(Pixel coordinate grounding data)
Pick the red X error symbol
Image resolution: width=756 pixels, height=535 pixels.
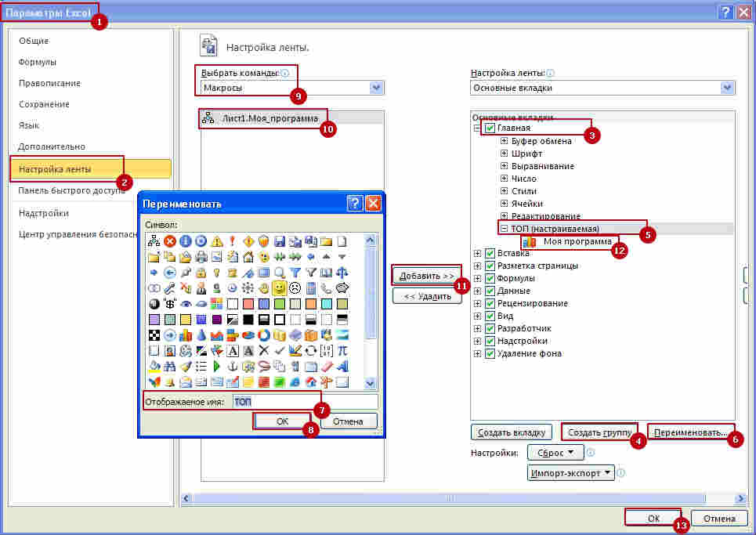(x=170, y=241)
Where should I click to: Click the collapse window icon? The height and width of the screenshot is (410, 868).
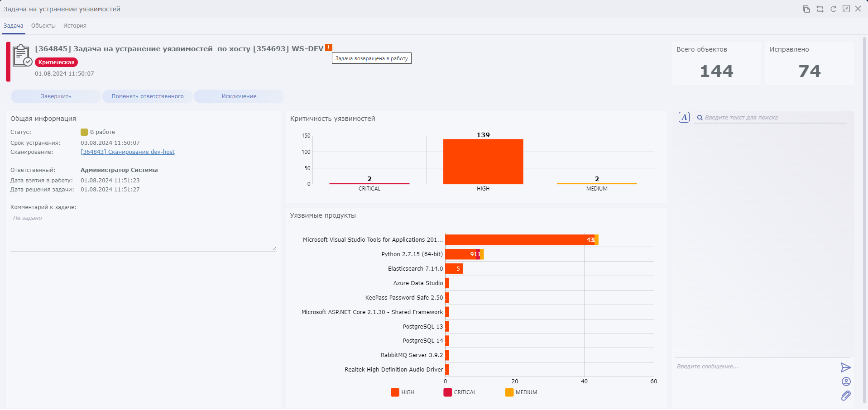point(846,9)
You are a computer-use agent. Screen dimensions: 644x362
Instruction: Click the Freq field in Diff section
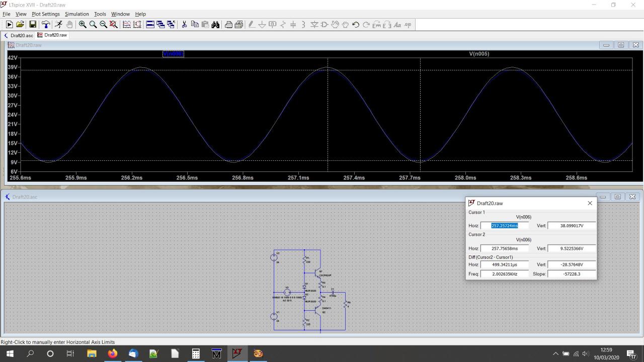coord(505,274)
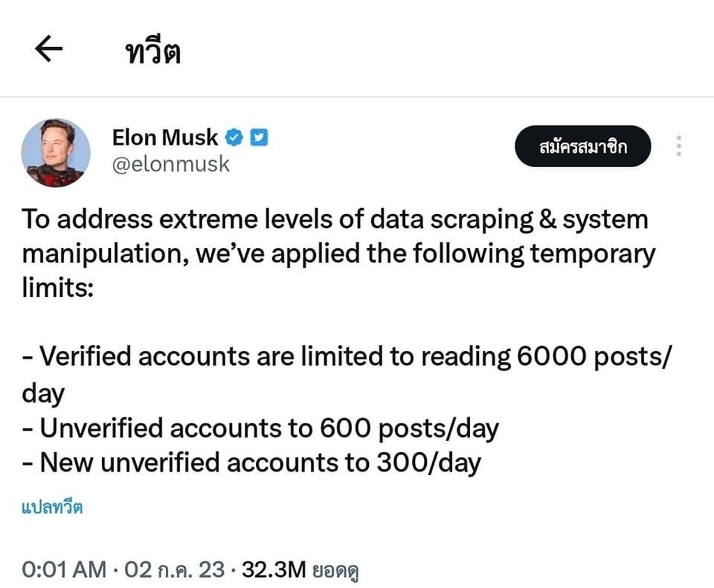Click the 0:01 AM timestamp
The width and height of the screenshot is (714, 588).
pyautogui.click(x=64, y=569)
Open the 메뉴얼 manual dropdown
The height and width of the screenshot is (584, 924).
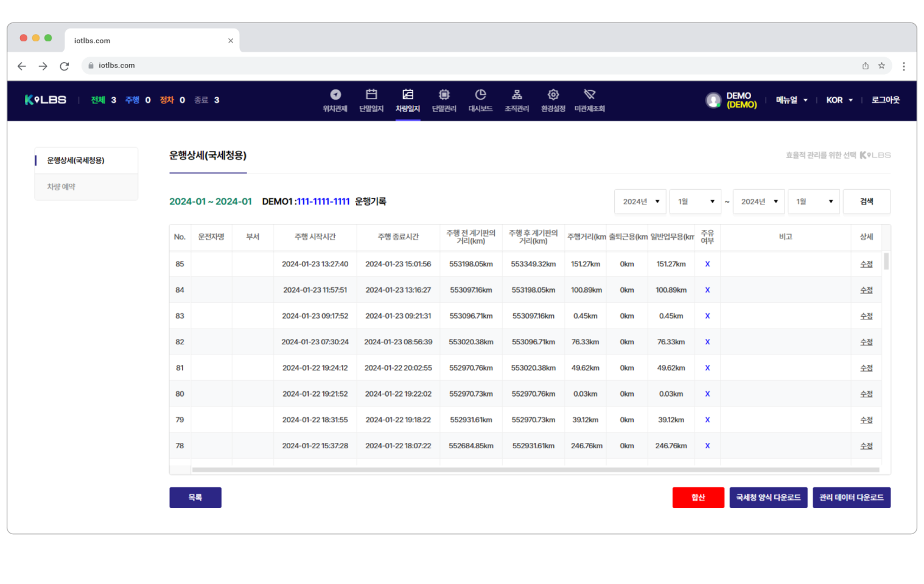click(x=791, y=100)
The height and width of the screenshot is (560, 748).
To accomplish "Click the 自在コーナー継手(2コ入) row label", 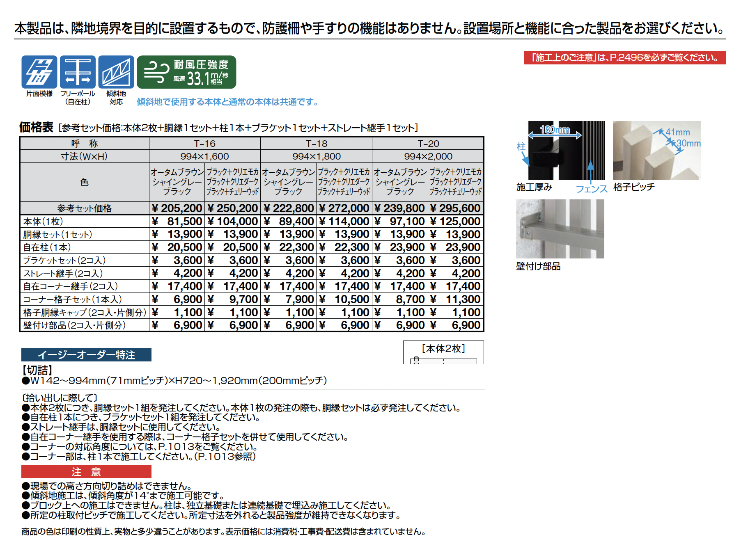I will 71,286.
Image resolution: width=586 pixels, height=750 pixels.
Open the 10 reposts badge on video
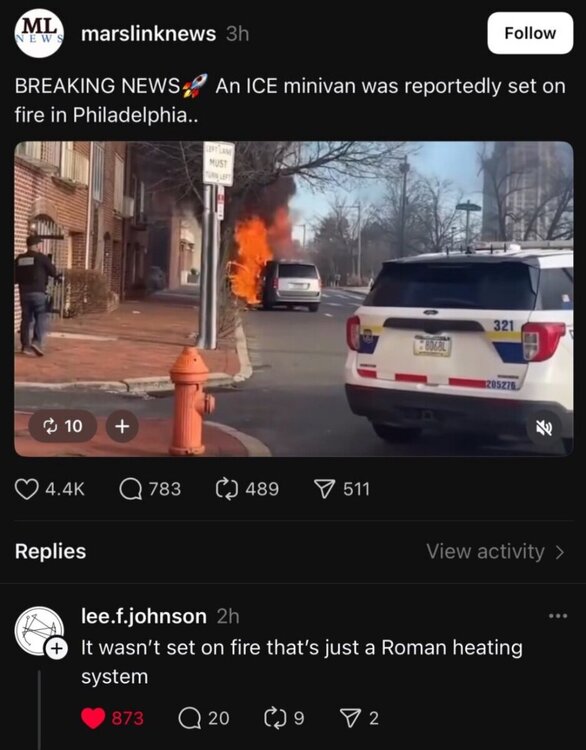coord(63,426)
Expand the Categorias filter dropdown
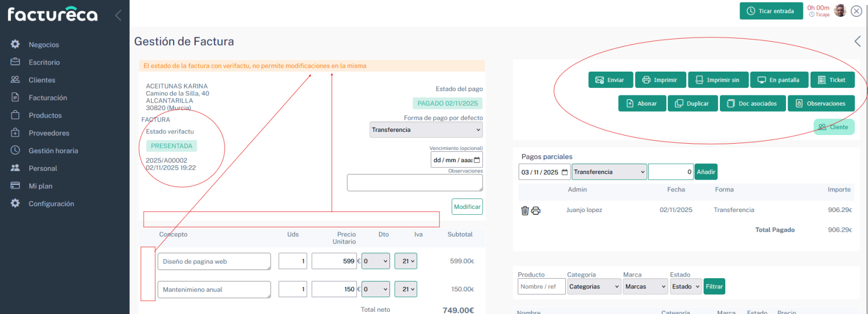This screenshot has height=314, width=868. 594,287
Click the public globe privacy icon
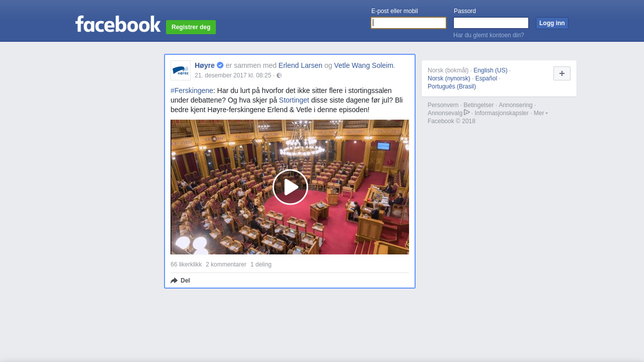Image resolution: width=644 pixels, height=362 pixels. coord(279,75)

==

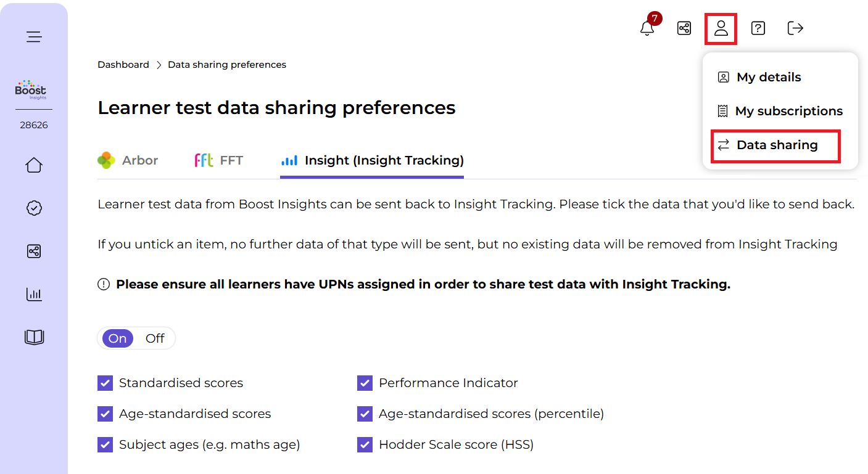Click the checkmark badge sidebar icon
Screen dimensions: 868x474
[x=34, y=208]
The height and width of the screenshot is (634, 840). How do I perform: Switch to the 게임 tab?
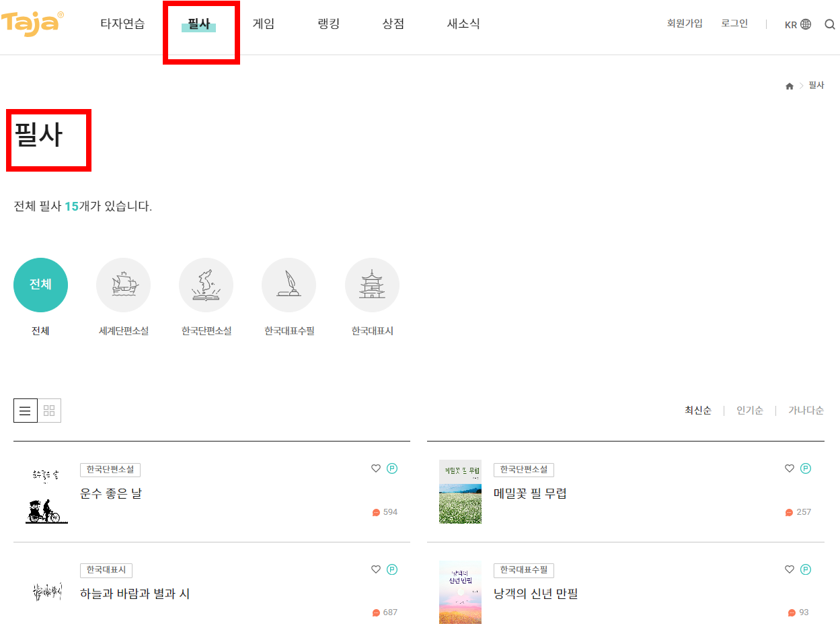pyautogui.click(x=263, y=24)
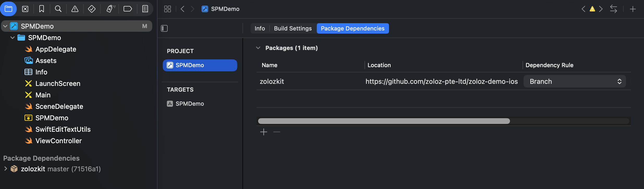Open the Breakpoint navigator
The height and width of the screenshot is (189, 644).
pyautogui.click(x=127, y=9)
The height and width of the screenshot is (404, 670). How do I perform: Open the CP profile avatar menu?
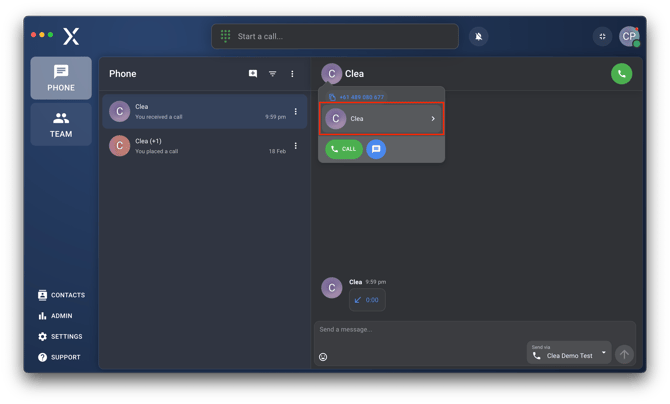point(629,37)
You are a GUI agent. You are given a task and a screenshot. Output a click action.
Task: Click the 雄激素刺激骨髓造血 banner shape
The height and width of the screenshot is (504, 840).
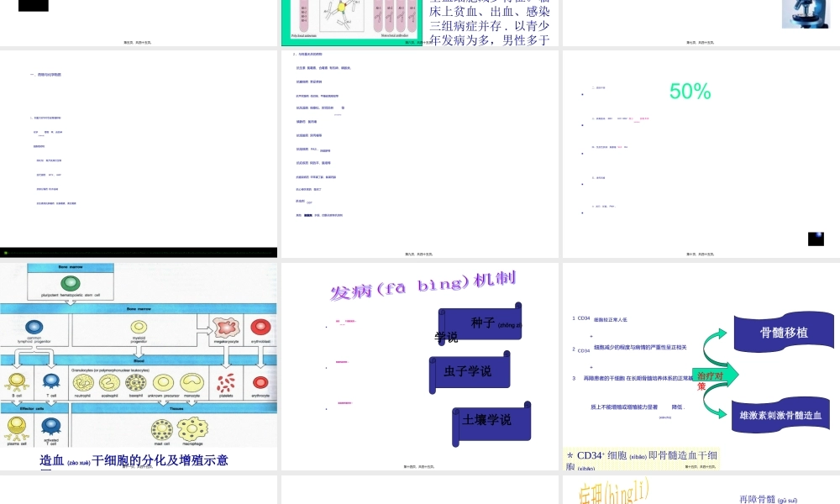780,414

** GOAL OF THE EXERCISE **
In the entries above, find each line with the string "agent" and copy it.

** RESULT BELOW **
You are a computer-use agent. Screen dimensions: 644x362
You are a GUI agent. You are given a task and a screenshot. Output a click action.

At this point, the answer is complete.